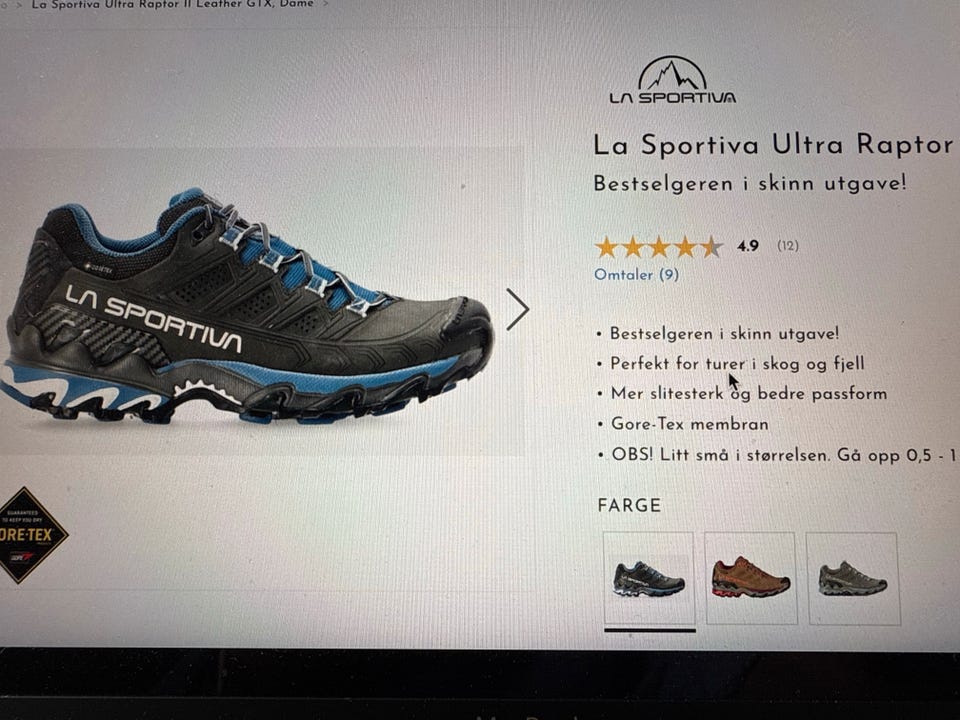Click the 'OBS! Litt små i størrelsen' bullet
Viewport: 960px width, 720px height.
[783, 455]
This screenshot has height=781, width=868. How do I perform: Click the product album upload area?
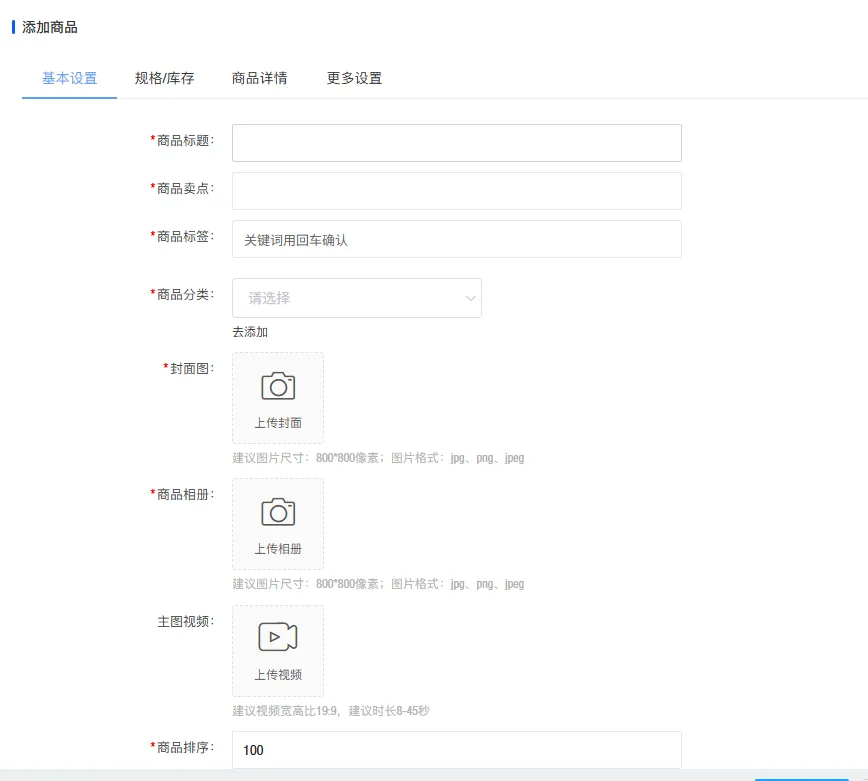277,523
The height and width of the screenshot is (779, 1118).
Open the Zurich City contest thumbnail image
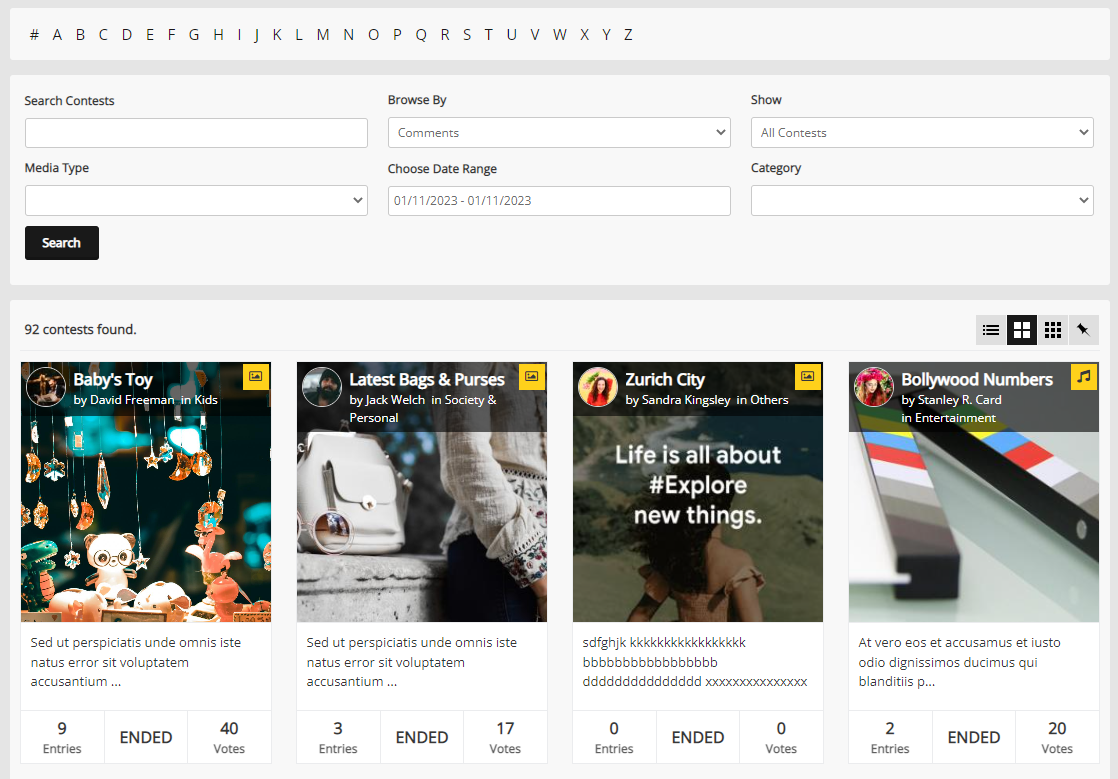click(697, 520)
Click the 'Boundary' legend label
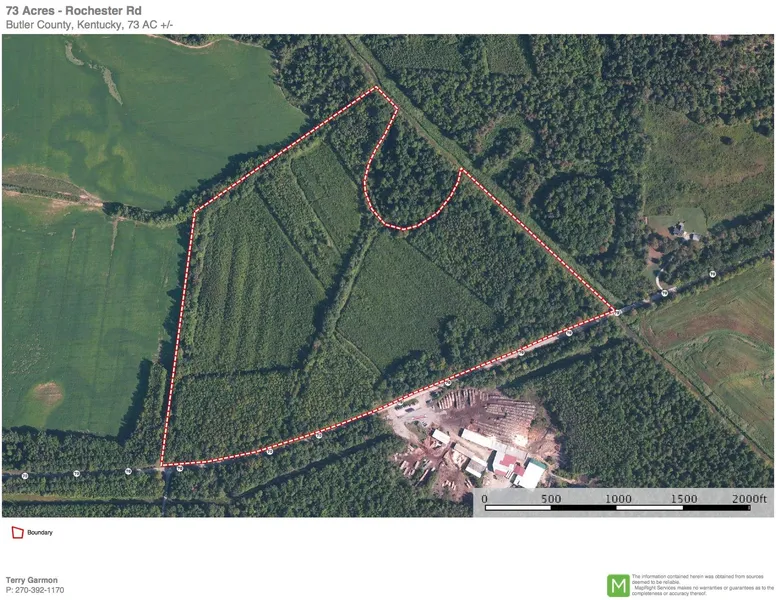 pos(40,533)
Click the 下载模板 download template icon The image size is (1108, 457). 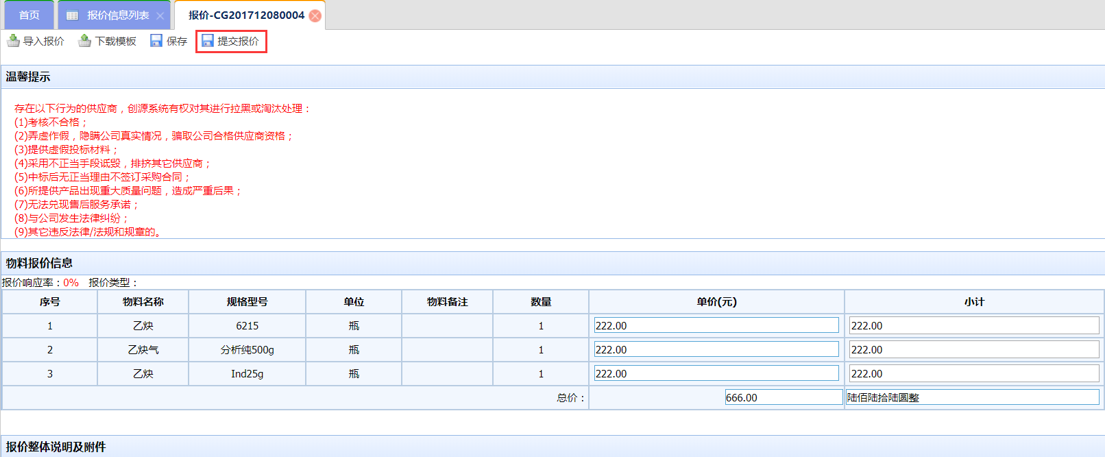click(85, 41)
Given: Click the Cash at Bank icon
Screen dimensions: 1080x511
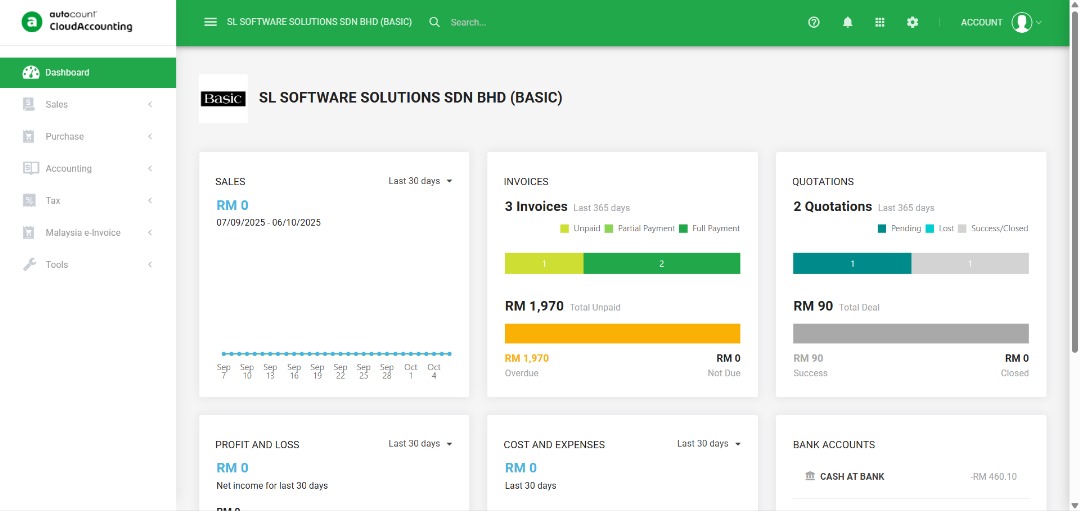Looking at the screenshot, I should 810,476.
•••••
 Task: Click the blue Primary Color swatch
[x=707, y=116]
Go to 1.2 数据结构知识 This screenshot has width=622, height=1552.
•••••
◆ EXERCISE REQUIREMENTS ◆
Out of the material above, output word for word the line with "Task: Click the blue Primary Color swatch", the line with "Go to 1.2 数据结构知识", and all lines between them, with nothing else.

◆ RESULT OF THIS TASK ◆
 Task: Click the blue Primary Color swatch
[x=707, y=116]
Go to 1.2 数据结构知识 This screenshot has width=622, height=1552.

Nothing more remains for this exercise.